● **Extract**
The Right on Egypt - From Sane to Crazy

Feb 1st, 2011

The events unfolding throughout Egypt are provoking an interesting variety of responses from the right. First, there is this very sober and thoughtful essay in The National Review by Duncan Currie:

"The history of democratic Christendom," (Reuel Marc) Gerecht wrote in The Weekly Standard, suggests that "you don't get to arrive at Thomas Jefferson unless you first pass through Martin Luther."


"In other words, during the infant stages of Arab democracy, we should not anticipate a dominant performance by the secular liberals popular among Washington think-tankers. The political success of devout Muslims will trigger all manner of alarm in Western capitals. (Witness the reaction to Iraq’s first free elections, which empowered a slew of religious parties.) Yet Gerecht argues that, over the long haul, drawing Islamic fundamentalists into the cross-pollinating world of democratic competition is essential to defusing the ideological appeal of jihadism.

What about the outlawed Muslim Brotherhood, which Gerecht has described as “the fount of all Sunni fundamentalists”? The Brotherhood represents Egypt’s “most organized non-state political force,” observes Noah Millman. In the 2005 national elections, its candidates (running as “independents”) secured approximately one-fifth of all parliamentary seats, despite violent government harassment at the polls. Under a truly free, democratic political order, wouldn’t Brotherhood influence balloon? And wouldn’t that be a disaster?

● **Directions**
Continue the post on the right's reactions to Egypt from where it stops.

● **Record extracts**

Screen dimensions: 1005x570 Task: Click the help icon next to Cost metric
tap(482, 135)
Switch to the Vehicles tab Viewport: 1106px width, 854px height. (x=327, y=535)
* * *
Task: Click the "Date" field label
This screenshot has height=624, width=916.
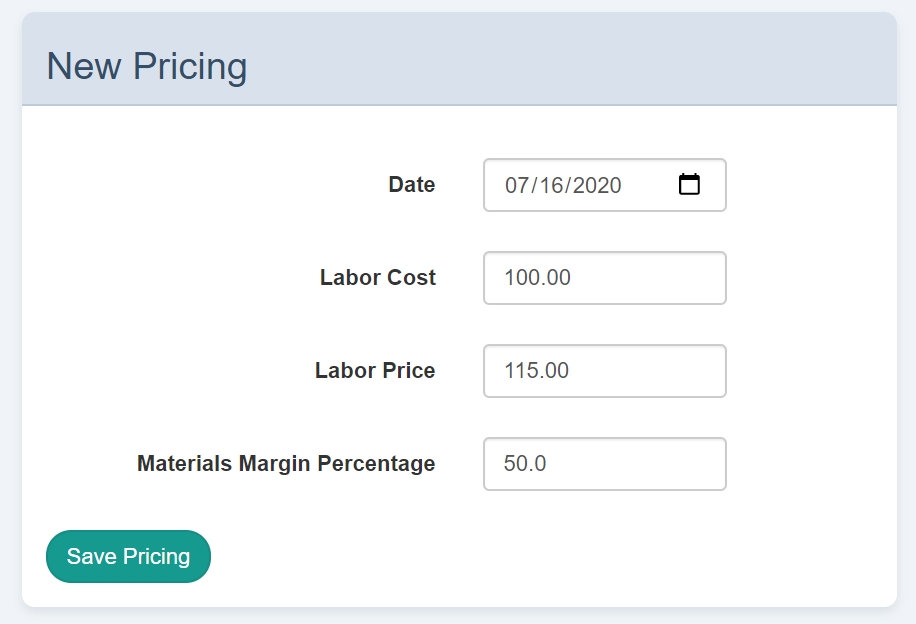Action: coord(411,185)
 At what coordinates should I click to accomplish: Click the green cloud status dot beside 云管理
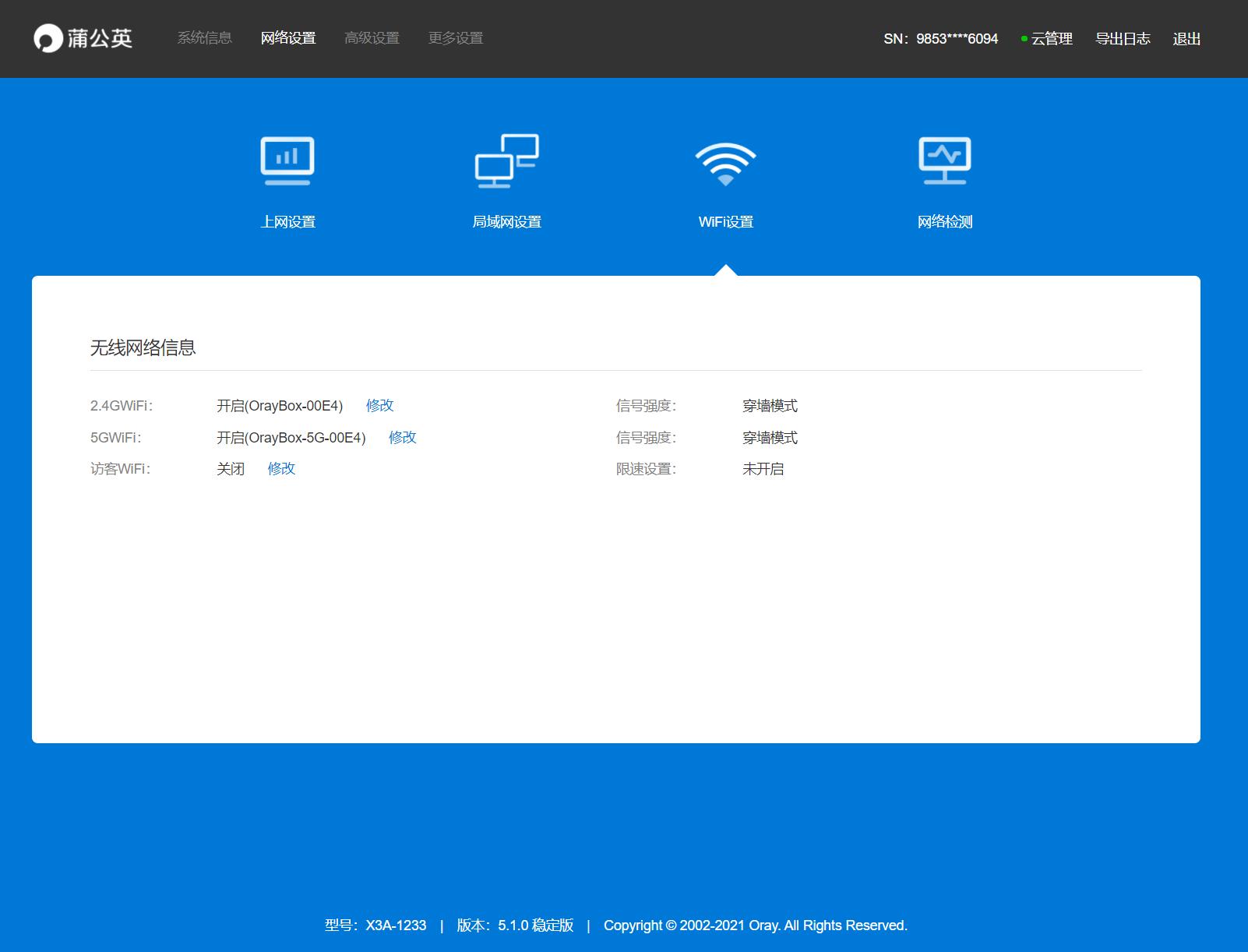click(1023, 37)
==
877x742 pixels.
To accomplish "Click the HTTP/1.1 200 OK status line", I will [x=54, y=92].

● **Answer to this task**
I fully expect the Muslim Brotherhood to do well in any election,” Gerecht tells me. “They have a fairly substantial following.” He has no illusions about the group’s Islamist agenda, or about its virulent anti-Americanism, or about its hatred of Israel. In his view, calling for U.S. “engagement” with the Brotherhood is like calling for engagement with Ayatollah Khamenei. But Gerecht insists that allowing Brotherhood members to participate in a democratic process is the sine qua non of Egyptian political maturation. The country will never achieve real progress, he says, without first creating the political space necessary for a momentous debate over God and man. Indeed, Egypt’s secular liberals must defeat the Islamists in the public square, rather than through military repression. They must win the battle of ideas." EMPHASIS ADDED

Agreed. What's more, we cannot purport to be bearers of democracy's flame and also revert to the disastrous situational ethics that have merely emboldened our ideological foes for decades. Of course, there are other voices.

One example is this nearly psychotic reaction from the inexplicably popular Pamela Geller:
"Anyone who sees this as a good thing secretly dreams of the annihilation of Israel. Big media is not giving you the story. Instead they have the Muslim Brotherhood's US group on, CAIR, calling in from Egypt (and mis-identifying Ahmed Rehab of CAIR as a "democracy activist"). And that was FOX. It's that bad.

Obama's hard left operatives, like frequent White House visitor CODE PINK, are in Egypt now. Coincidence? Methinks not. I don't believe Obama "lost Egypt"; I believe he kicked it to the curb."


Aaron Klein, widely read "birther" and Islamophobe, tells us that the events in Egypt are simply part of the grand conspiracy of wily fascist Islamists rather than the inevitable result of decades of torture and repression.

"Islamists, in particular the anti-Western Muslim Brotherhood, seem poised to take power throughout the Middle East as a result of riots that have already toppled one Arab regime and are threatening others, in what some are calling only the latest wave of an Islamic "tsunami" sweeping the globe.

In Egypt, members of President Hosni Mubarak's family reportedly have fled the country as a flood of violent, fatal street protests threatens the stability of this most populous Arab nation, a longtime U.S. ally and the only Muslim nation with a long-lasting peace agreement with Israel.

The White House has been championing the protests, calling for a transition to democratic rule in Egypt, where the Muslim Brotherhood formed the main opposition to Mubarak."

Klein goes on to impugn the very underpinnings of democracy when they fail to achieve his ends:

"In Lebanon, the Iranian-backed Hezbollah militia seems to be hijacking the country's government using legal means."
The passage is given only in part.